The Centralia City Council has finally passed a truancy ordinance.
Police Chief Greg Dodson has been pushing the ordinance as a way to get truants back in school more quickly. He told the council in Marion County along last school year there were 503 referrals for truancy in the city. Dodson says 161 were not resolved and were taken to the truancy review board, with 27 of those eventually being referred to the State’s Attorney’s office.
“There’s about a 60-day time period from the time a student is identified as truant, 60-plus days until we can get them to a truancy review board. We are hoping that these 142 kids that referrals that return to school after the truancy review board with no punitive action. A city ordinance could speed that process up and get them back to school quicker. And the whole idea behind it is if the kids go back the school, the ordinance is dropped, and there are no consequences.”

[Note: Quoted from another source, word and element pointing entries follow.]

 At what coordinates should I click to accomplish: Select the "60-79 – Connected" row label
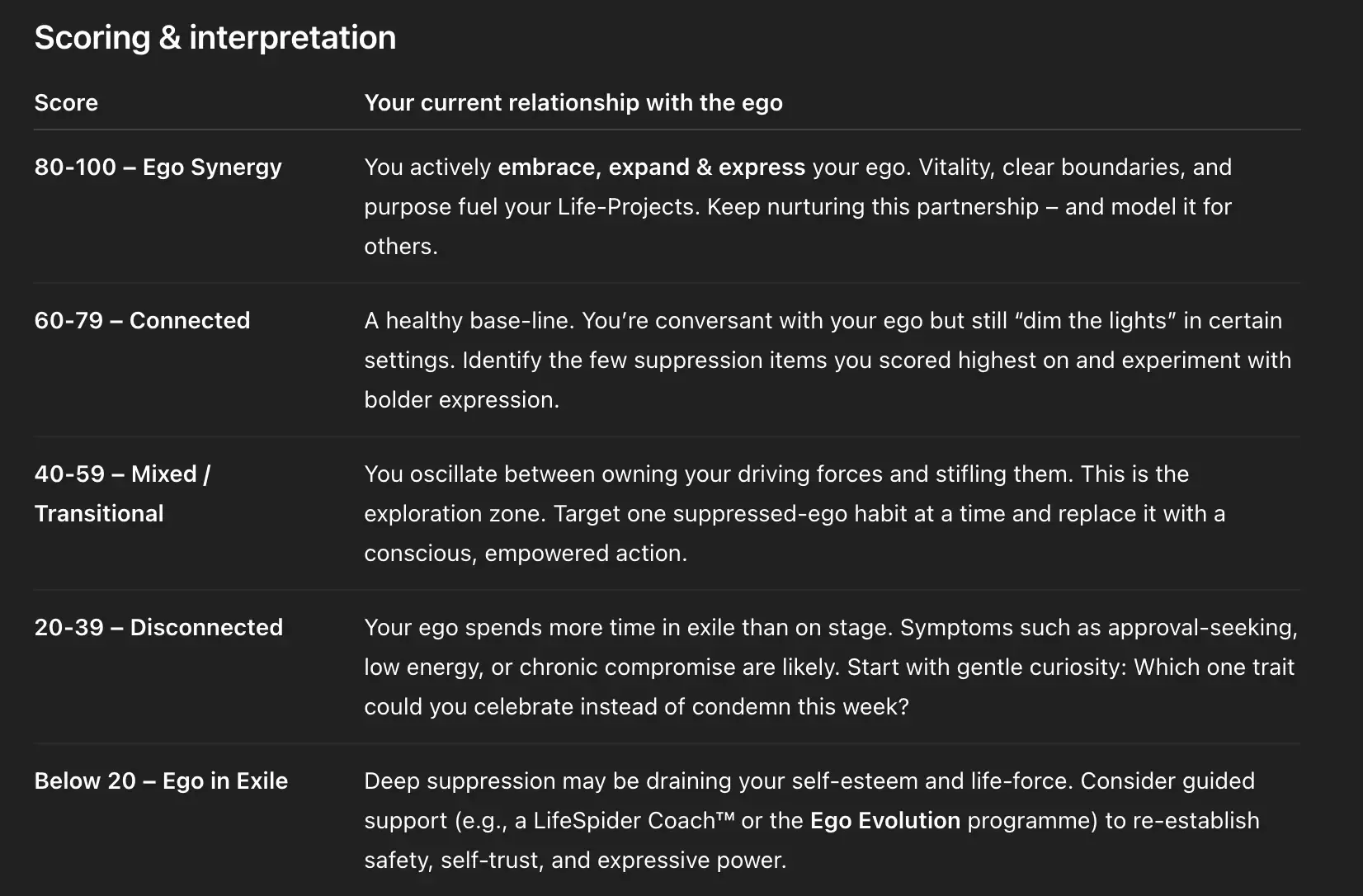pyautogui.click(x=142, y=321)
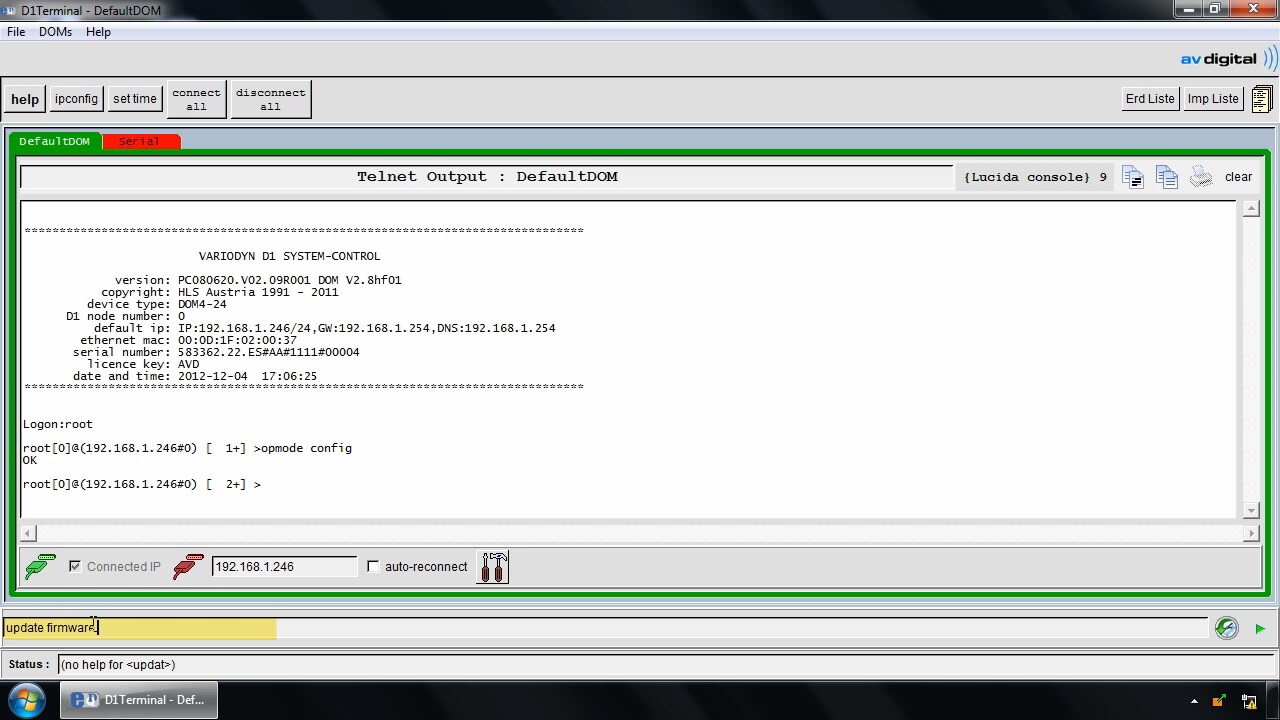The width and height of the screenshot is (1280, 720).
Task: Click the Erd Liste button
Action: point(1149,99)
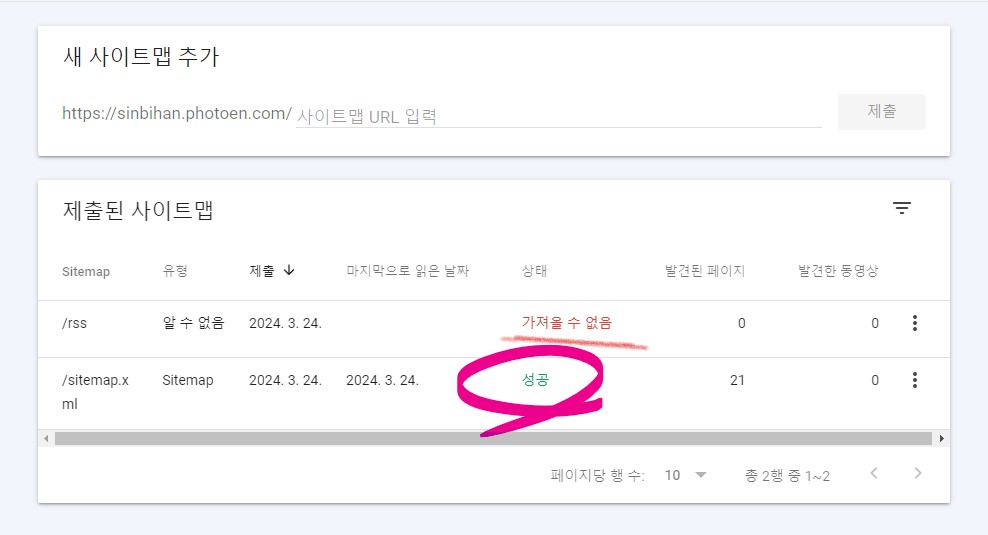Open the filter icon for submitted sitemaps
988x535 pixels.
tap(902, 208)
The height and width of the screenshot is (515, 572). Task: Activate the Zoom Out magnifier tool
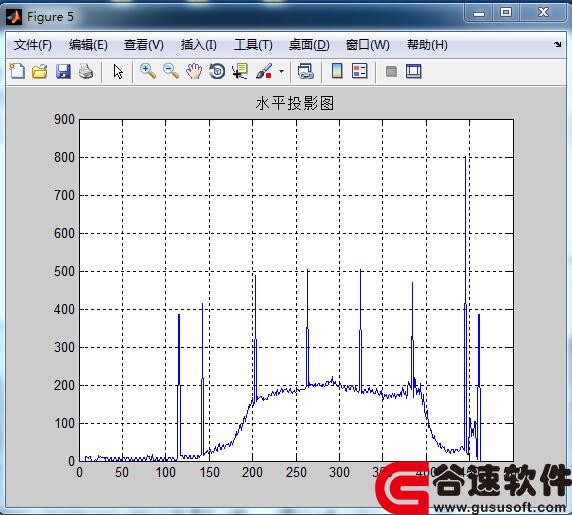[171, 71]
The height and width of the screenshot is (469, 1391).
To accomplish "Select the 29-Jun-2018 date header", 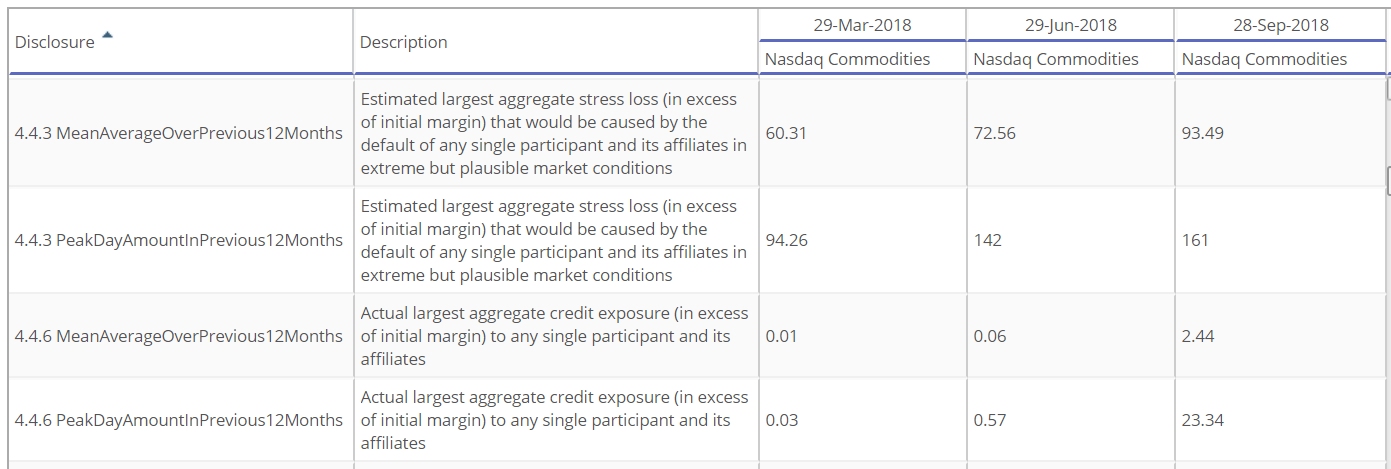I will 1071,25.
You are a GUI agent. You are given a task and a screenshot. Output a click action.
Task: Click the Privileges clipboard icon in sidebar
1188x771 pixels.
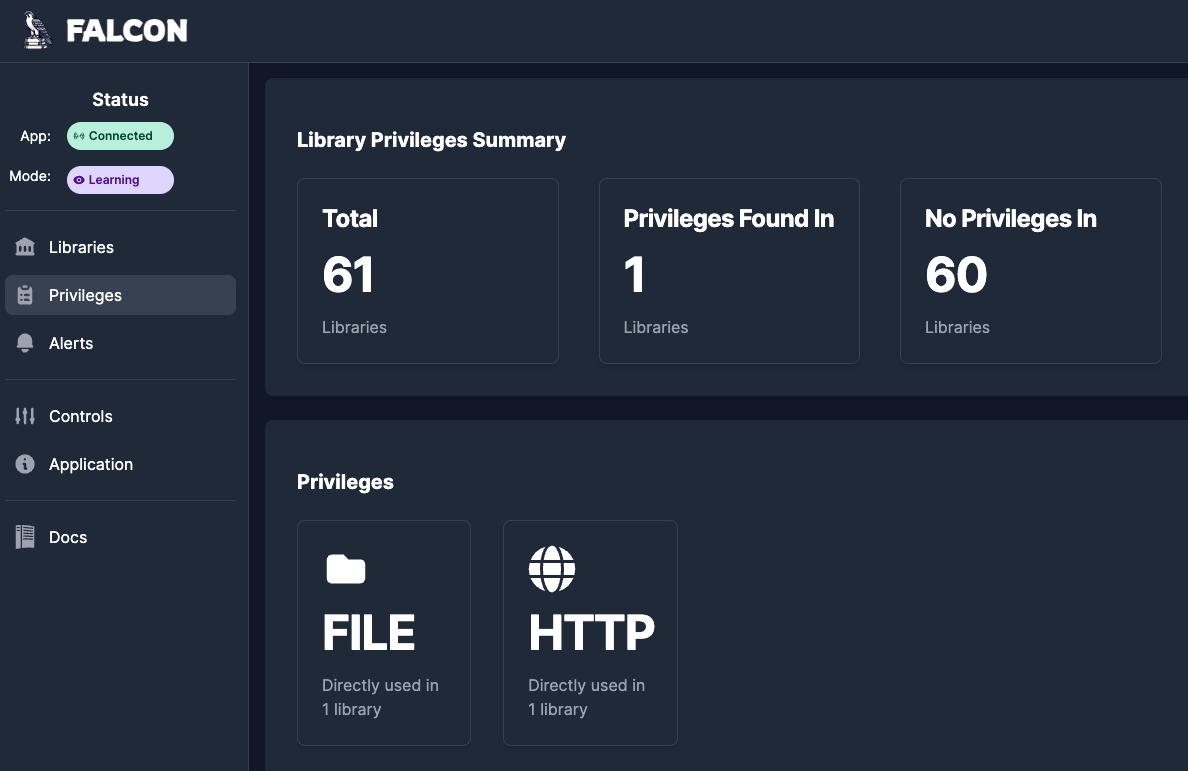pyautogui.click(x=26, y=295)
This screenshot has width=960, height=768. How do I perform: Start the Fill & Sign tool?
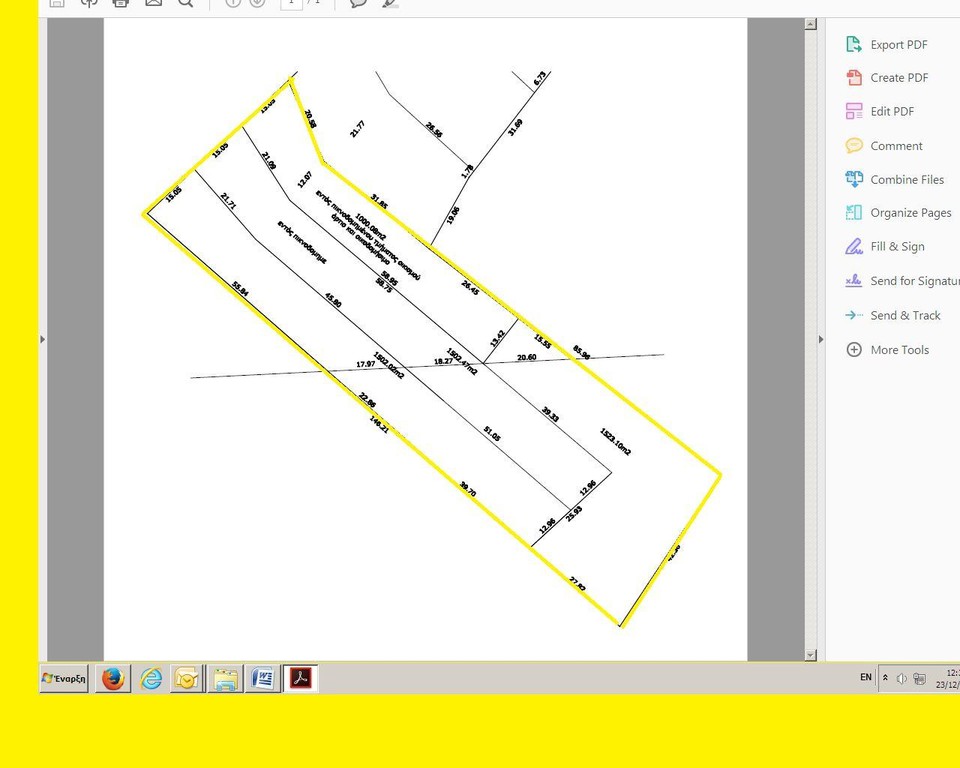pyautogui.click(x=885, y=246)
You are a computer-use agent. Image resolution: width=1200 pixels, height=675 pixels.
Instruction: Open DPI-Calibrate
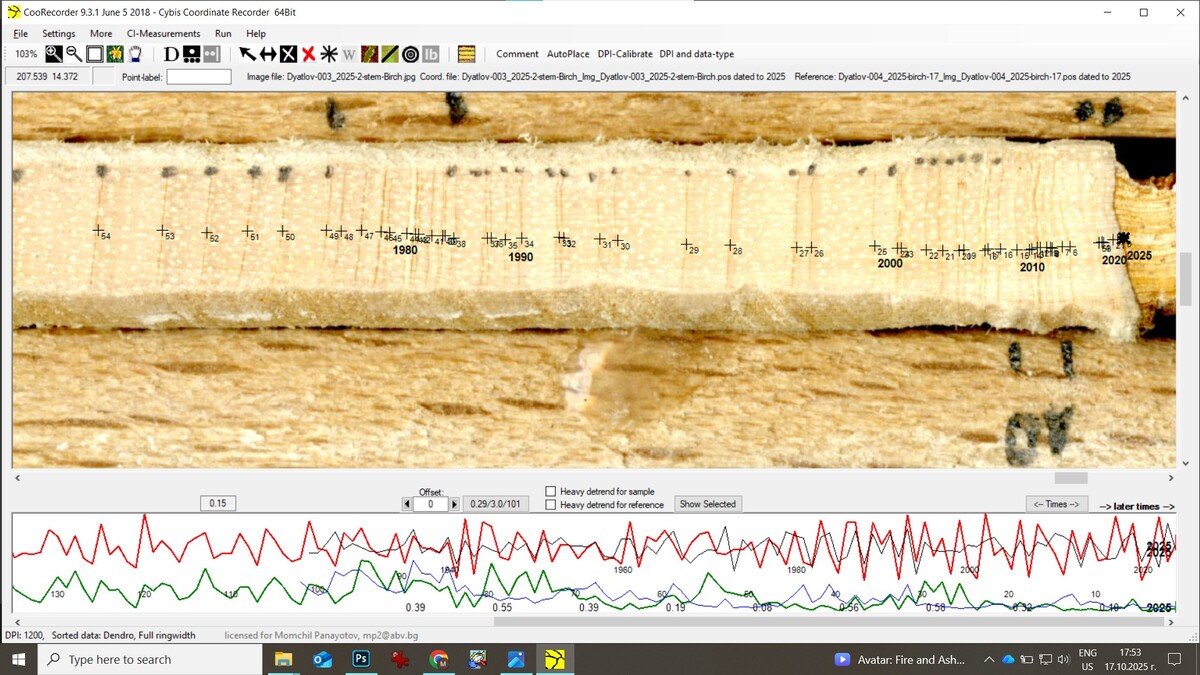pyautogui.click(x=625, y=54)
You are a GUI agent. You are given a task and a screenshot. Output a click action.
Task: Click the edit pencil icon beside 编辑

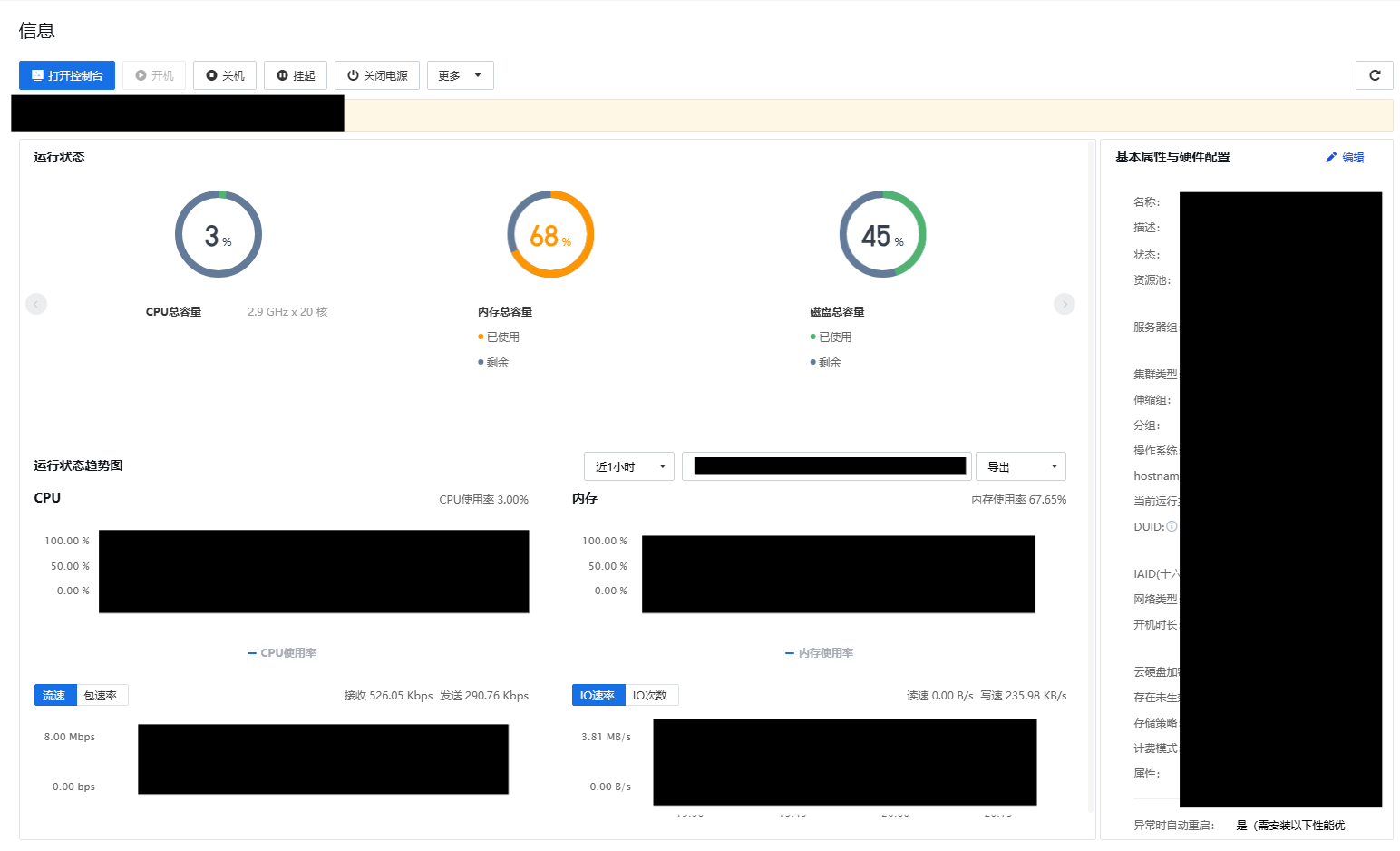[1330, 156]
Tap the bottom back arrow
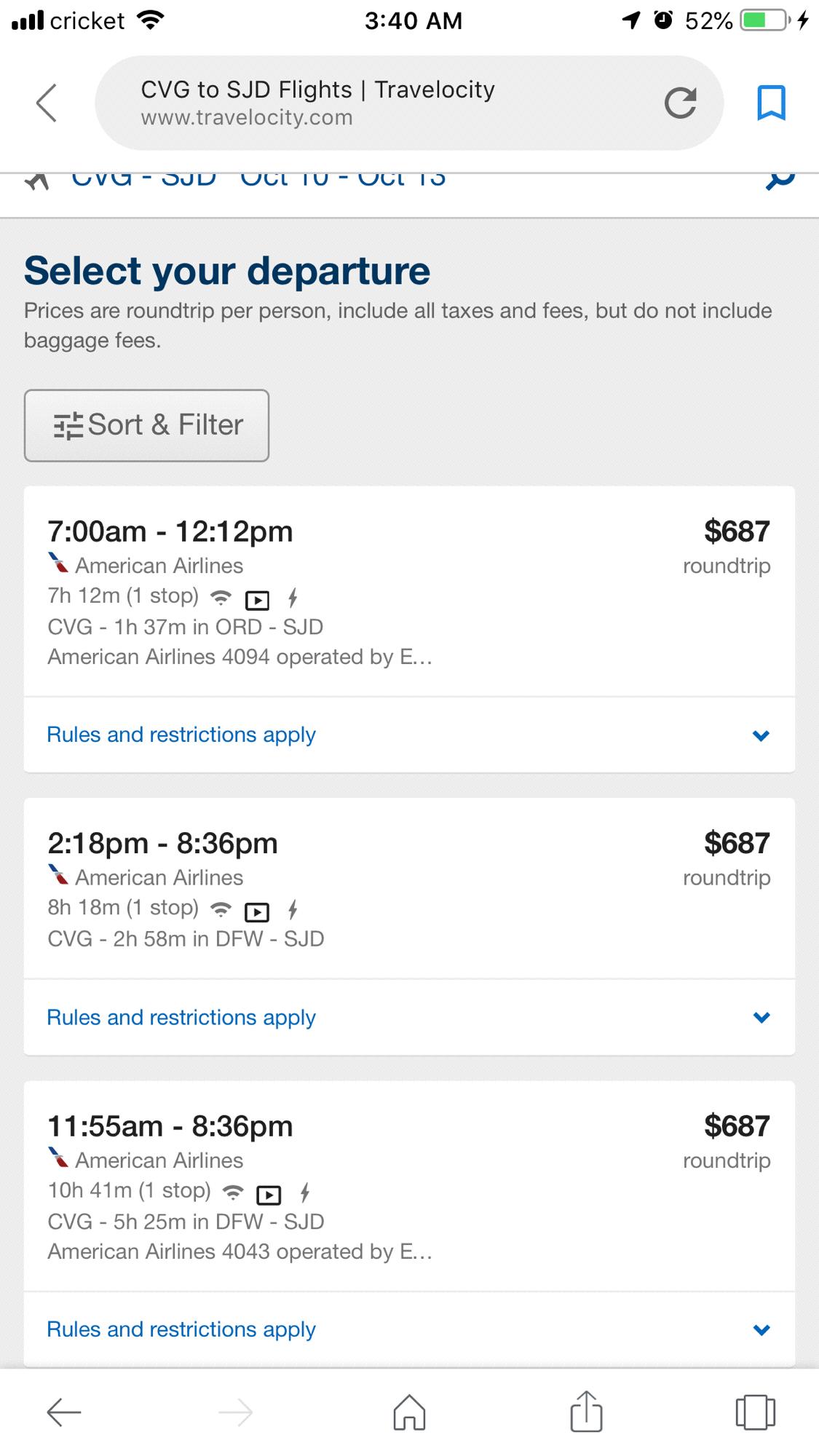Screen dimensions: 819x1456 64,1412
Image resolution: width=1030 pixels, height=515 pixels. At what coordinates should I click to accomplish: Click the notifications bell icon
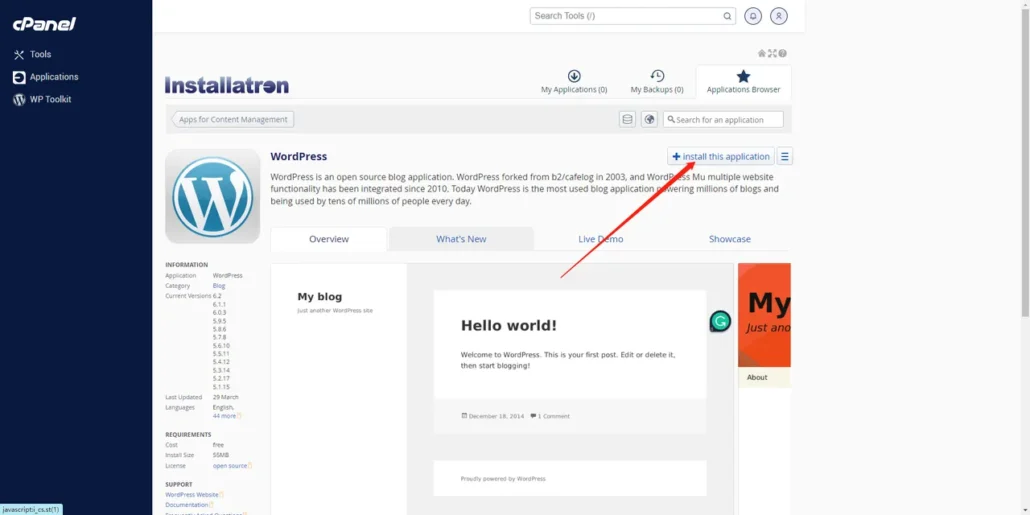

Dodson says the number of truancy cases is actually 30 to 40 percent higher if Clinton County numbers were added. He admits the numbers were extremely high last year due to COVID-19, but even in the 2019-20 school year before COVID hit, there were 186 initial truancy referrals with 60 going to the truancy review board and eventually eleven to the State’s Attorney.
There had been a concern raised about a section of the ordinance that banned truants students from being in public during school hours if they were home-schooled. The city attorney said home-schooled students were not covered by the ordinance.
The old city council had tabled the proposed ordinance multiple times. It was passed unanimously by the new city council Monday night.